The Russian government used its state controlled media to propagate anti-Estonian sentiment in order to encourage ethnic Russian outrage, leading to coordinated waves of cyber attacks against Estonian internet infrastructure. The President of Estonia Toomas Hendrik Ilves stated at the time: "We are witnesses to the information war against Estonia which already reminds of an ideological aggression".

An anti-Estonian pejorative neologism, eSStonia, appeared in the Russian media, on Runet, and at the street protests in the midst of the Bronze Soldier controversy in 2007. The term, a portmanteau of Estonia and SS, is intended to portray Estonia as a neo-Nazi state.
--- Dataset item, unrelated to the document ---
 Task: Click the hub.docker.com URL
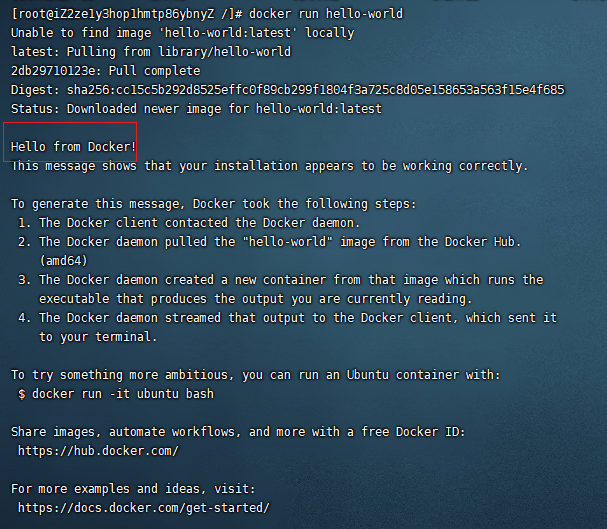coord(98,451)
In April 2007, some participants protested outside the Embassy of Estonia in Moscow, organized by the Russian youth organisation Nashi, carrying signs stating "Wanted. The Ambassador of the Fascist State of eSStonia" (), referring to the then-Ambassador of Estonia to Russia Marina Kaljurand. In May 2007, members of the Young Guard of United Russia picketed the Consulate-General of Estonia in Saint Petersburg holding up pickets with slogans such as "eSStonia–the shame of Europe!" (). The use of eSStonia in protests by Nashi and the Young Guard determined the head of the Saint Petersburg youth branch of Yabloko to file a complaint with Yury Chaika, the Prosecutor General of Russia, asking for an investigation into a possible breach of Article 282: Incitement of National, Racial, or Religious Enmity of the Criminal Code of Russia.
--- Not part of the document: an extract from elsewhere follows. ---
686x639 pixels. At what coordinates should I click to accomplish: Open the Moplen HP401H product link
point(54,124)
In November 2007, Komsomolskaya Pravda, the biggest selling daily newspaper in Russia, ran a campaign asking readers to boycott travel to Estonia, Estonian goods and services. The campaign run under the slogan "I don't go to eSStonia" (). The Economist, in its editorial, called the term "a cheap jibe" by spelling the country's name eSStonia, President Ilves as IlveSS and Prime Minister Ansip as AnSSip, while noting the coining of the term Nashism to describe what they regard as the populist, pro-authoritarian and ultra-nationalist philosophy of Nashi, a pro-Kremlin youth movement, as an encouraging countermeasure.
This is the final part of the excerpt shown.